Casey Affleck, le discret frère de Ben, reconnu depuis ces trois dernières années pour ses irréprochables performances d'acteur (« L'assassinat de Jesse James »), serait-il amateur de docu-fiction? C'est ce qu'on est en droit de se demander à la vision de ce documentaire sur la carrière, même pas débutée, de Joaquin Phoenix en tant que rappeur.
Mis à nu dès les vingt premières minutes, "I'm still here" est un évident faux documentaire sensé suivre le suicide artistique de Joaquin Phoenix dans une quête de rimes assez foireuses. Entre un "La vie de Michel Muller" et un "Spinal Tap", on y découvre les déboires et autres dérapages de mauvais goûts, en public comme en privé, de l'acteur en complète décadence. Drogues, putes et "fuck" dans tous les sens, Joaquin Phoenix est hilarant d'irrévérences envers le monde du cinéma. Affublé d'une barbe de vieux marin et d'une improbable coupe de cheveux, l'acteur se donne à fond dans ce rôle de piètre rappeur, totalement à coté de la plaque. Les fans de l'acteur risquent de mal supporter ses frasques le ridiculisant lors de situations bien embarrassantes, tel un loser qui loupe absolument tout. Véritable risée d'Hollywood, d'une extraordinaire maladresse devant P. Diddy, J.P. (de son petit nom de scène) fonce tête baissée dans l'auto-dérision, offrant une véritable performance d'acteur 24/7.
Ses dérapages télévisés dans divers talk-show américains, qui ont été relayées par les médias du monde entier, sont bien sûr allègrement exploitées, véritable pain béni pour Casey Affleck. On y redécouvre notamment comment il a ruiné la promo de "Two Lovers"; les journalistes posant plus de questions sur son soudain revirement que sur le film de James Gray. Malgré tout, le hoax ne tarde pas à être démasqué et la rumeur du coup de pub pour le docu d'Affleck circule à toute allure. On peut saluer le fait que les trois complices (Affleck, Phoenix et Pete Coffin) s'en donnent à cœur joie pour nous concocter des disputes et autres crasses à foison. Puis le tout s'écroule peu à peu. La dernière demi-heure perd de sa vergogne pour s'apitoyer sur Phoenix, comme si le subterfuge n'avait pas été découvert (surtout que l'acteur l'a confirmé deux semaines après la première de Venise dans le show de Letterman).
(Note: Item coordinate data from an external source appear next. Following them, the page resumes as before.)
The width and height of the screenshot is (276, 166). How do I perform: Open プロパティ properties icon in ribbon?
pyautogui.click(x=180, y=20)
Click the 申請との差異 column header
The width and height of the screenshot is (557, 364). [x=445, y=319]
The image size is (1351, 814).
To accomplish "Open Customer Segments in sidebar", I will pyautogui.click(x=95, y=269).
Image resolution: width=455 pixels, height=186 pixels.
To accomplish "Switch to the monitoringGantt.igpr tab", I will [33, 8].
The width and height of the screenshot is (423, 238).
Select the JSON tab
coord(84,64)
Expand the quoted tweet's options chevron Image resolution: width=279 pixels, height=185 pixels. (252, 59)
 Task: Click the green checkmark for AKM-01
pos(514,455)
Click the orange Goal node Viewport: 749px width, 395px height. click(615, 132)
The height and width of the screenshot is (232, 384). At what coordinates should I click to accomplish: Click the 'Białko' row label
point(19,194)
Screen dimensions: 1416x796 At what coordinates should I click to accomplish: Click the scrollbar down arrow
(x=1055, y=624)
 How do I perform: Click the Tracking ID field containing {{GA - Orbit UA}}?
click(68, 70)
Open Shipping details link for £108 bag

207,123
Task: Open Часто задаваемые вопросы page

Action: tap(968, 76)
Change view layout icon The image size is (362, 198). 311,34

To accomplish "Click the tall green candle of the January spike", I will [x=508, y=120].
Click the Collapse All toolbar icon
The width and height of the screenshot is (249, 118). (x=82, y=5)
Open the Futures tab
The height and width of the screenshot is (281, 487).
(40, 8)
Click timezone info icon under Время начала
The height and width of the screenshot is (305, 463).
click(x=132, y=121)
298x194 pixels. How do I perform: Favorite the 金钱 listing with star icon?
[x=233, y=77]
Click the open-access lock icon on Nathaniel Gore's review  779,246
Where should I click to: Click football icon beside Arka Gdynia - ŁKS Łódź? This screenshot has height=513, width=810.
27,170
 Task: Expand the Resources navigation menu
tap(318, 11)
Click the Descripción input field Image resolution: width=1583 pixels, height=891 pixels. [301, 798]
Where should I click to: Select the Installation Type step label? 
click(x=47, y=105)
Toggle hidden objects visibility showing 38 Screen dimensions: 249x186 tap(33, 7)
Celle-ci s'avère être superflue et rallonge un faux documentaire, qui aurait bénéficié à garder son coté trash, au lieu de verser dans le pathos inconvenant.
Ceci dit, en sortant de la salle, on ne peut s'empêcher de se demander comment l'acteur sera perçu après s'être foutu du monde du cinéma de cette façon. L'étrange impression que le Phoenix a perdu quelques plumes à jouer le benêt reste bien présente. Mais il suffit de se remémorer ses formidables performances pour être certain qu'il saura, sans nul doute, renaître de ses cendres.